The UK offers a unique advantage to manufacturers of new medicinal products, an accelerated pathway known as the Innovative Licensing and Access Pathway (ILAP) procedure. The ILAP procedure was introduced in January 2021 and is available at the pre-clinical trial stage through to the mid-development point. It smooths the regulatory process by bringing key stakeholders to the same table to discuss and advise on the roadmap to support the development and launch of the new product. These stakeholders include UK regulator MHRA and the health technology assessment (HTA) bodies of England, Wales, and Scotland (which are responsible for assessing the cost-effectiveness of treatments), the UK’s National Institute for Clinical Excellence (NICE), the All Wales Therapeutics and Toxicology Centre, and Scottish Medicines Consortium.
Through the ILAP, procedure developers can find out, at different stages, what evidence the regulators will require to assess their product to get it authorized and also assessed as cost-effective so that it can be recommended by the national healthcare provider. Such a process does not exist in any other country at the moment, although the EU is contemplating a similar approach through the European Commission’s horizontal measures, part of its ongoing review of pharmaceutical legislation.
To enter the new ILAP pathway, medicine developers need to apply for an Innovation Passport designation. Their applications will be assessed by the ILAP Steering Group based on criteria that include whether the condition to be treated is life-threatening, whether the product is an innovative medicine, and whether it offers better efficacy than existing products.
Although it is still early days, ILAP has already shown the potential to accelerate the effective market access of innovative products. This is largely because the process means companies generate and submit relevant data and well-evidenced value propositions that not only support the granting of a marketing authorization from the MHRA but are likely to lead to the product’s being recommended by NICE.

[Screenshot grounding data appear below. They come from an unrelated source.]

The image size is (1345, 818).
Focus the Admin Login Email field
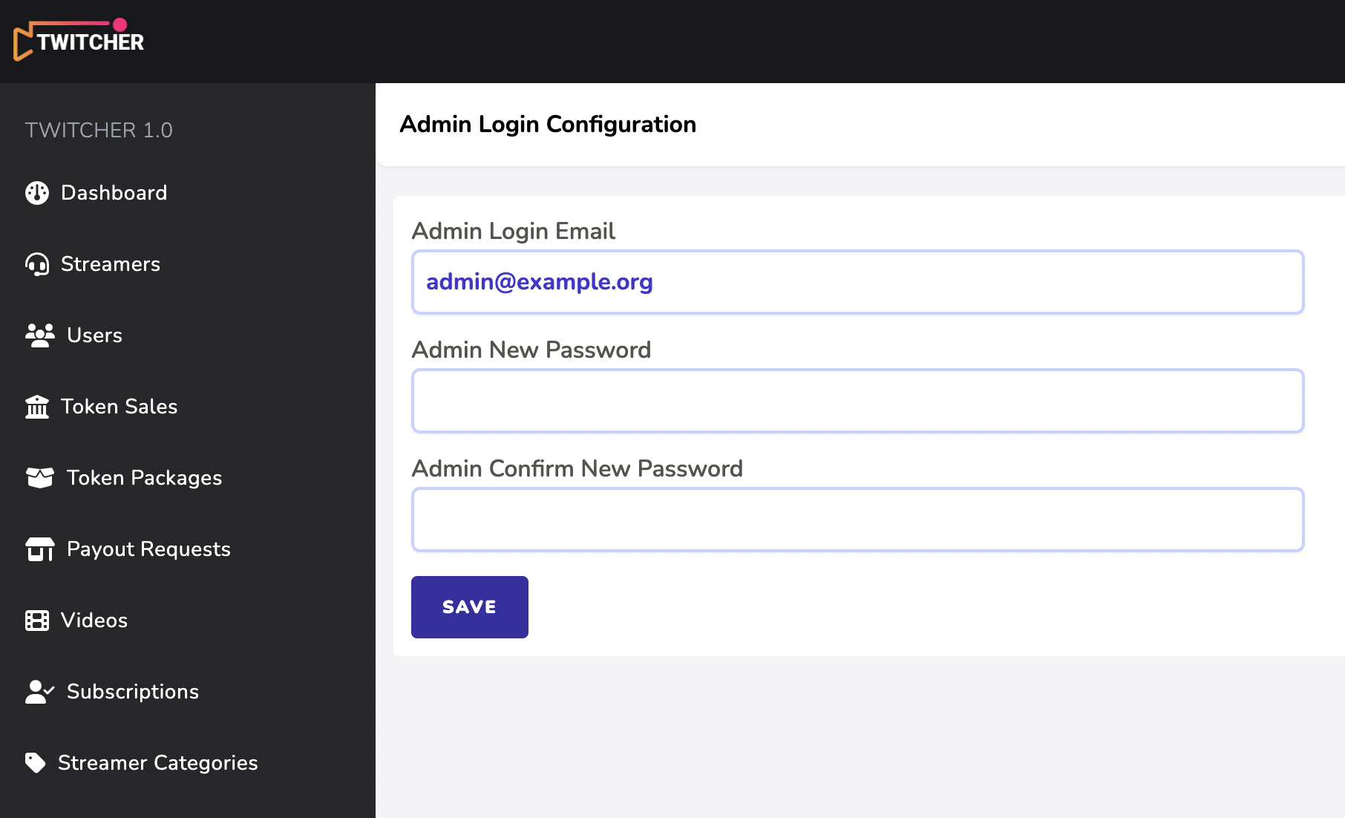[x=857, y=282]
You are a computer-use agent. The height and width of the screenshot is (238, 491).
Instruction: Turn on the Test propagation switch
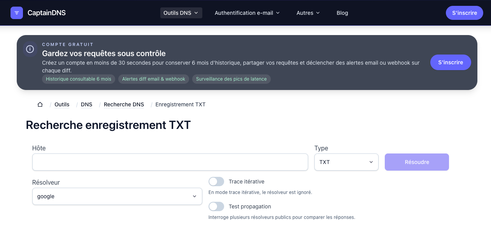(x=216, y=206)
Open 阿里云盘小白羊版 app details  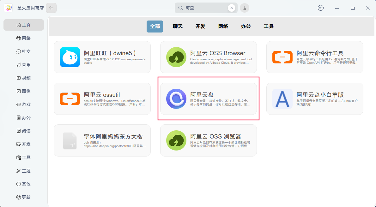(x=315, y=98)
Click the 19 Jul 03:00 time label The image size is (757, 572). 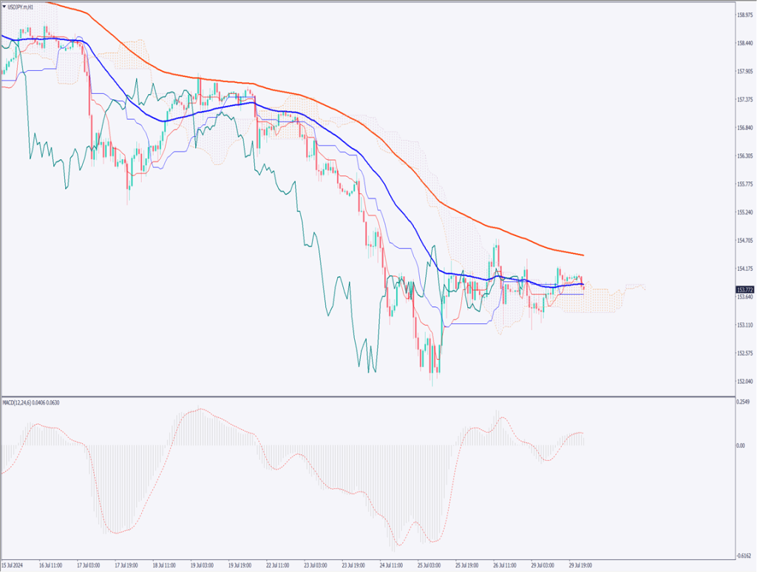203,563
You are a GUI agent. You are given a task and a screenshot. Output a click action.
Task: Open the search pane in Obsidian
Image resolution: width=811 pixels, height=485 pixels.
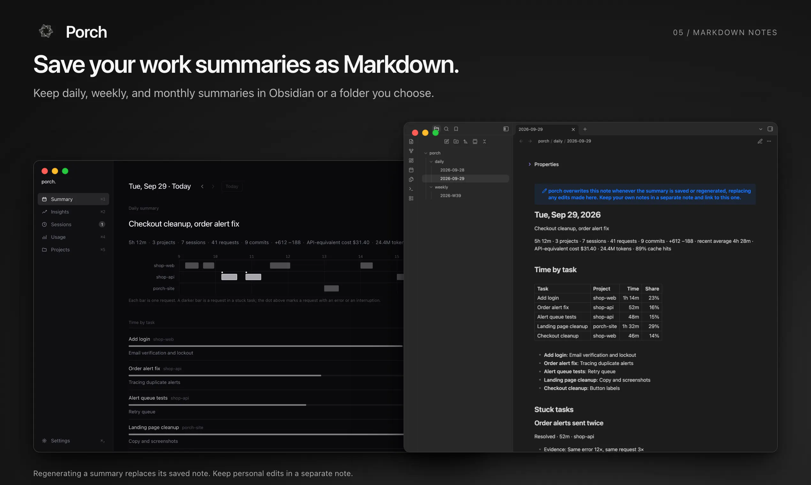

The UK is also a world leader, in many respects, in its acceptance of Real World Evidence (RWE) for both marketing authorization and pricing. In May 2022, NICE restructured its entire method and processes for product review. As part of this restructuring, it said it would accept interim recommendations based on RWE while the final data set is being generated. The allowance of RWE addresses what was a key hurdle to launching a new product in the UK: that there is often not enough evidence on the clinical and cost effectiveness of the proposed treatment compared with existing alternatives. This new approach from NICE will particularly benefit products that are authorized under an accelerated procedure due to unmet medical needs and life-threatening conditions where the full set of scientific clinical data is not available.